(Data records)
★ ★ ★ ★

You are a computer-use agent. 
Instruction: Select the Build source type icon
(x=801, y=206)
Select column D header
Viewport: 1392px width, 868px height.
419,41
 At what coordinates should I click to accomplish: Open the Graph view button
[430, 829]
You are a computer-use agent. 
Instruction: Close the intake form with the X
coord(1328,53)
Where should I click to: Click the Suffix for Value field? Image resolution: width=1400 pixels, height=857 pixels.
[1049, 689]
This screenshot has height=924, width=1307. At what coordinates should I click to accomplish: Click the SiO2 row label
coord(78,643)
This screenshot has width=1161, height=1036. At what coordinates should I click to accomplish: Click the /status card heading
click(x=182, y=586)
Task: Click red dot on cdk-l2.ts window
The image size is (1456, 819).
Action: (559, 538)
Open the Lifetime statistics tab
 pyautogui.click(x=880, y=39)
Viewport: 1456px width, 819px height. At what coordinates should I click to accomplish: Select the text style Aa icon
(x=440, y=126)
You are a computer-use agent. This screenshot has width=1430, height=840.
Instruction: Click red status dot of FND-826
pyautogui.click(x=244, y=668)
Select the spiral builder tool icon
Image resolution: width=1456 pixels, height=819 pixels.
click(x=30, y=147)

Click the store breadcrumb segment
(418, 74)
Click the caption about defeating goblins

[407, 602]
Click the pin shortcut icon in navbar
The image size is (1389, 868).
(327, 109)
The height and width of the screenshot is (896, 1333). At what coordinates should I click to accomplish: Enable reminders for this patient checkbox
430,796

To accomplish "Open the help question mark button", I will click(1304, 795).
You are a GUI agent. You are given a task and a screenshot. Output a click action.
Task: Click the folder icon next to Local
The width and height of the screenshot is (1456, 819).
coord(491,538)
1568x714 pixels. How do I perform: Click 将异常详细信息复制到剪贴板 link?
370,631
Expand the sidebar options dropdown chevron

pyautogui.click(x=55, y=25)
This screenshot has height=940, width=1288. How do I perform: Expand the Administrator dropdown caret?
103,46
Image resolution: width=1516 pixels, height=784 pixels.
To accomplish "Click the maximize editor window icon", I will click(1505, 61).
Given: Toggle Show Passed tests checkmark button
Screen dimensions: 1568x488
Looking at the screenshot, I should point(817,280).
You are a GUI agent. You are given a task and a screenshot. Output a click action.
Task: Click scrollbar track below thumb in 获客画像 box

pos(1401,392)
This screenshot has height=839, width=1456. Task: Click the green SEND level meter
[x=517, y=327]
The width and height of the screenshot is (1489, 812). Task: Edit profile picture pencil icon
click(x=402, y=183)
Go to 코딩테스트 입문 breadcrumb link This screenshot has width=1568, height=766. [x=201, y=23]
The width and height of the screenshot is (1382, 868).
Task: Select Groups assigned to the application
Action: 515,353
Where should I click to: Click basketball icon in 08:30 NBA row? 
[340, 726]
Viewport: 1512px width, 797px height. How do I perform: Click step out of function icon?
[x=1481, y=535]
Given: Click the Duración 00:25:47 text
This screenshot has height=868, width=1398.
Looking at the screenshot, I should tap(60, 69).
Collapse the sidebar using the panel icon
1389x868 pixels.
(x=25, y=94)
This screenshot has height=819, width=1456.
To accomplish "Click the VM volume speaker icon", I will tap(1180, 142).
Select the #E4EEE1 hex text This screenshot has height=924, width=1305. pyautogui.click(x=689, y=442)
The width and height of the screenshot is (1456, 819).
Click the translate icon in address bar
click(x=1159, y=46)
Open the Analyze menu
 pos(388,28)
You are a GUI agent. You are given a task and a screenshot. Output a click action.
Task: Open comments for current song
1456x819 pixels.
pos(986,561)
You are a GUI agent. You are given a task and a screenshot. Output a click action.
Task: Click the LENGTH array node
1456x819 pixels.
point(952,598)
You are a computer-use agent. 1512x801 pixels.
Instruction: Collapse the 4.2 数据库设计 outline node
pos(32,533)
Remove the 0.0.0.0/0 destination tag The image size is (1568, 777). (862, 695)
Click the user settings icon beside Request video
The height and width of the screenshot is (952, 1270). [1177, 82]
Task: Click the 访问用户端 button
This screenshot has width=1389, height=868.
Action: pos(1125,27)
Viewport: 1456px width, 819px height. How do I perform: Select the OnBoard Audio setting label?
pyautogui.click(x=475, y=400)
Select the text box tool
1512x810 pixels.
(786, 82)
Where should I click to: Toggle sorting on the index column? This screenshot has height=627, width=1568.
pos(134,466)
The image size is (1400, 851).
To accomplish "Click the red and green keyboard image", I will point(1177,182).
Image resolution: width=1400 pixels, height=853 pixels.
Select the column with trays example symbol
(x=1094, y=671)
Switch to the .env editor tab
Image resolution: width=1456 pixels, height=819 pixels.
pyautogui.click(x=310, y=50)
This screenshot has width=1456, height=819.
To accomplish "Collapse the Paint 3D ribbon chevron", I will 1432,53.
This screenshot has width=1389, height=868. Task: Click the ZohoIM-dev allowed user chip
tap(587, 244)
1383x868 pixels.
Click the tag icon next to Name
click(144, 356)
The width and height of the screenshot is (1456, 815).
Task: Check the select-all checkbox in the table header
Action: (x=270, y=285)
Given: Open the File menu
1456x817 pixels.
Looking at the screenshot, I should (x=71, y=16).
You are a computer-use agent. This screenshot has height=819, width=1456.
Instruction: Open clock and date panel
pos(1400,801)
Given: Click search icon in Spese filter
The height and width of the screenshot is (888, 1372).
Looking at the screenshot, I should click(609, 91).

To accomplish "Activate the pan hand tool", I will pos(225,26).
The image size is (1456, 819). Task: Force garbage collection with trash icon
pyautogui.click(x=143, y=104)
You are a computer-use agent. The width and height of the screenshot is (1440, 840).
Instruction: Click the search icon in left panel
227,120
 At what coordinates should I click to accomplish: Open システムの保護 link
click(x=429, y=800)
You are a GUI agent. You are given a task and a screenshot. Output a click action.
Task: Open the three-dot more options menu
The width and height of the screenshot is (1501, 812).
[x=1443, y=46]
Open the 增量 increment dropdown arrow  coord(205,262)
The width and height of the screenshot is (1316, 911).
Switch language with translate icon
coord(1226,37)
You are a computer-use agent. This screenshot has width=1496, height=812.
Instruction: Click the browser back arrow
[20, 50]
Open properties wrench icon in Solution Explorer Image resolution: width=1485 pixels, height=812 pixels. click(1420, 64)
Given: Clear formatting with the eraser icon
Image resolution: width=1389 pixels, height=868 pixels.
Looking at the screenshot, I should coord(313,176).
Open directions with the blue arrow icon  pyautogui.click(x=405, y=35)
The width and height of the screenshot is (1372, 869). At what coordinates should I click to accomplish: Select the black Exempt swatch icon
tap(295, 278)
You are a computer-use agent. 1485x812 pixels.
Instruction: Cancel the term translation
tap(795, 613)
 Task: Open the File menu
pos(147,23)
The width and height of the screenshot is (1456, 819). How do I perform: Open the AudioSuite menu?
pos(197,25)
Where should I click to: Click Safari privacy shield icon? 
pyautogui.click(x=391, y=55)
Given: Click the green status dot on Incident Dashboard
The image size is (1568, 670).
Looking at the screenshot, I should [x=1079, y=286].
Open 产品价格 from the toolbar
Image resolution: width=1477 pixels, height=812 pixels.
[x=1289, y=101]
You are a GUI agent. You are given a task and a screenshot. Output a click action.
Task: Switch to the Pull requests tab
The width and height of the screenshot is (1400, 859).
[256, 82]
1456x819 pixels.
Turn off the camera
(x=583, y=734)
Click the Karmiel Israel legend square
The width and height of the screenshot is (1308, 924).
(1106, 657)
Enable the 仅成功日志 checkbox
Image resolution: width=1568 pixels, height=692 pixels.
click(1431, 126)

★ ★ ★ ★

> _TASK PROMPT_: Retype the records above, but only those lines that fall between the line containing "Instruction: Click the search" and the line containing "The width and height of the screenshot is (1316, 911).", with both of those lines included, exactly as written.

> _TASK ANSWER_:
Instruction: Click the search icon in left panel
227,120
 At what coordinates should I click to accomplish: Open システムの保護 link
click(x=429, y=800)
You are a GUI agent. You are given a task and a screenshot. Output a click action.
Task: Open the three-dot more options menu
The width and height of the screenshot is (1501, 812).
[x=1443, y=46]
Open the 增量 increment dropdown arrow  coord(205,262)
The width and height of the screenshot is (1316, 911).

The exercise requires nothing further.